**Stored data**
-=-=-=-=-
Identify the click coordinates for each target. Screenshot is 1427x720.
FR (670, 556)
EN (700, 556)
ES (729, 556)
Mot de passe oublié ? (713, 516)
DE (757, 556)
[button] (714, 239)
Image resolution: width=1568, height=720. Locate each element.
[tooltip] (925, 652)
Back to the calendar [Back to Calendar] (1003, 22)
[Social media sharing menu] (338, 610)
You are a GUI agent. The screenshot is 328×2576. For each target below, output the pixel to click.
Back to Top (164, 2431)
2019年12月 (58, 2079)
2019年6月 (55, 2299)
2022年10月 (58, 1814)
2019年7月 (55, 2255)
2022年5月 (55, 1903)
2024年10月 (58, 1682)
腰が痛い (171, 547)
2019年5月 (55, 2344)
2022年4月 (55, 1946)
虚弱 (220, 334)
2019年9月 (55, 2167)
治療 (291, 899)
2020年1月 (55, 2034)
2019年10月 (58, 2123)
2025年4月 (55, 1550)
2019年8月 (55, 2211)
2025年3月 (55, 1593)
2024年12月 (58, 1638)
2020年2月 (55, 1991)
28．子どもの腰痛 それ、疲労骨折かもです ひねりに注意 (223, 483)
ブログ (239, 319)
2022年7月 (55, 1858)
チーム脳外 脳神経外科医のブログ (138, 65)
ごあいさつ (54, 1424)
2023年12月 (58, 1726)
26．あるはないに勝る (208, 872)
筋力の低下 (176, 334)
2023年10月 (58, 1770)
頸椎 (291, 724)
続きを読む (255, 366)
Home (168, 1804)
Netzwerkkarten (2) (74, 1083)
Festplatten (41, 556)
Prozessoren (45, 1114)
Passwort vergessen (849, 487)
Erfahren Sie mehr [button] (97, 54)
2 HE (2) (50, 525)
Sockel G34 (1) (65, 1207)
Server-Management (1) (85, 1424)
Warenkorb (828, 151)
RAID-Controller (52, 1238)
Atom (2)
-=-=-=-=-
**Given request**
Retype the entire listing above, line by line, with every character unchanged.

**Correct answer**
Identify the click coordinates for each target. Screenshot is 1427x720.
FR (670, 556)
EN (700, 556)
ES (729, 556)
Mot de passe oublié ? (713, 516)
DE (757, 556)
[button] (714, 239)
Image resolution: width=1568, height=720. Locate each element.
[tooltip] (925, 652)
Back to the calendar [Back to Calendar] (1003, 22)
[Social media sharing menu] (338, 610)
You are a GUI agent. The screenshot is 328×2576. For each target below, output the pixel to click.
Back to Top (164, 2431)
2019年12月 (58, 2079)
2019年6月 (55, 2299)
2022年10月 (58, 1814)
2019年7月 (55, 2255)
2022年5月 (55, 1903)
2024年10月 (58, 1682)
腰が痛い (171, 547)
2019年5月 (55, 2344)
2022年4月 (55, 1946)
虚弱 (220, 334)
2019年9月 (55, 2167)
治療 (291, 899)
2020年1月 (55, 2034)
2019年10月 (58, 2123)
2025年4月 (55, 1550)
2019年8月 (55, 2211)
2025年3月 (55, 1593)
2024年12月 (58, 1638)
2020年2月 (55, 1991)
28．子どもの腰痛 それ、疲労骨折かもです ひねりに注意 (223, 483)
ブログ (239, 319)
2022年7月 (55, 1858)
チーム脳外 脳神経外科医のブログ (138, 65)
ごあいさつ (54, 1424)
2023年12月 (58, 1726)
26．あるはないに勝る (208, 872)
筋力の低下 (176, 334)
2023年10月 (58, 1770)
頸椎 (291, 724)
続きを読む (255, 366)
Home (168, 1804)
Netzwerkkarten (2) (74, 1083)
Festplatten (41, 556)
Prozessoren (45, 1114)
Passwort vergessen (849, 487)
Erfahren Sie mehr [button] (97, 54)
2 HE (2) (50, 525)
Sockel G34 (1) (65, 1207)
Server-Management (1) (85, 1424)
Warenkorb (828, 151)
RAID-Controller (52, 1238)
Atom (2)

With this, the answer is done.